## Task goal
The records should be restated exactly from their first line through the line with "Task: Enable automatic" in it.

## Data section
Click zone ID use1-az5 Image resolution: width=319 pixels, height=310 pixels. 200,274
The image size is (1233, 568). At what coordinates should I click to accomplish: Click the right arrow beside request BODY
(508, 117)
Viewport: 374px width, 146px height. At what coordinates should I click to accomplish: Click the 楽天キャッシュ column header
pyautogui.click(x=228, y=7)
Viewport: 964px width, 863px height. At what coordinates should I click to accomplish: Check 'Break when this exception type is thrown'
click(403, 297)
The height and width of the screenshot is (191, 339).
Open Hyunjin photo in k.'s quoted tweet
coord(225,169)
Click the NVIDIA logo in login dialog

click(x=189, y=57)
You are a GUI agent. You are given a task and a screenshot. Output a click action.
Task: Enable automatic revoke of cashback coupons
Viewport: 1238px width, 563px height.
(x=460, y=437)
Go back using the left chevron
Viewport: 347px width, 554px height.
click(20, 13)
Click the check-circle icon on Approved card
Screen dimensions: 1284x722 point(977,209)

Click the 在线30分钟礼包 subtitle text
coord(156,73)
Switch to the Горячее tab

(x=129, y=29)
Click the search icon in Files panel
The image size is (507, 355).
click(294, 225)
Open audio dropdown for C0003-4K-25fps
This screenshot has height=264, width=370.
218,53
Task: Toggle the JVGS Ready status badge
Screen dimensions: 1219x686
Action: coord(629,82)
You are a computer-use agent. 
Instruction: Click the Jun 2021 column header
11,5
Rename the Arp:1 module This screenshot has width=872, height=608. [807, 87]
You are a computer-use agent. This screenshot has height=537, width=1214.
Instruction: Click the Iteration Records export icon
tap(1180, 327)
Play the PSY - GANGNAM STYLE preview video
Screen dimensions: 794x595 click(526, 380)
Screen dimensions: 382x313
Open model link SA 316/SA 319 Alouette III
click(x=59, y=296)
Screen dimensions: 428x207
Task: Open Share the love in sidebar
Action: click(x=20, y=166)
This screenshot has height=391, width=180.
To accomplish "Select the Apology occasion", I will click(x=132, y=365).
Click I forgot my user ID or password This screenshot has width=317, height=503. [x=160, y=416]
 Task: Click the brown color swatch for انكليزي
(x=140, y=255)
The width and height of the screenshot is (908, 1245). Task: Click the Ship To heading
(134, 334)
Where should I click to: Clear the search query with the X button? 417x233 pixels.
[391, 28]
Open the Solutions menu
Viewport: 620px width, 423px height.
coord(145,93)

## Exercise response
Click zone ID use1-az5 Image resolution: width=319 pixels, height=310 pixels. 200,274
The image size is (1233, 568). At what coordinates should I click to accomplish: Click the right arrow beside request BODY
(508, 117)
Viewport: 374px width, 146px height. At what coordinates should I click to accomplish: Click the 楽天キャッシュ column header
pyautogui.click(x=228, y=7)
Viewport: 964px width, 863px height. At what coordinates should I click to accomplish: Check 'Break when this exception type is thrown'
click(403, 297)
The height and width of the screenshot is (191, 339).
Open Hyunjin photo in k.'s quoted tweet
coord(225,169)
Click the NVIDIA logo in login dialog

click(x=189, y=57)
You are a GUI agent. You are given a task and a screenshot. Output a click action.
Task: Enable automatic revoke of cashback coupons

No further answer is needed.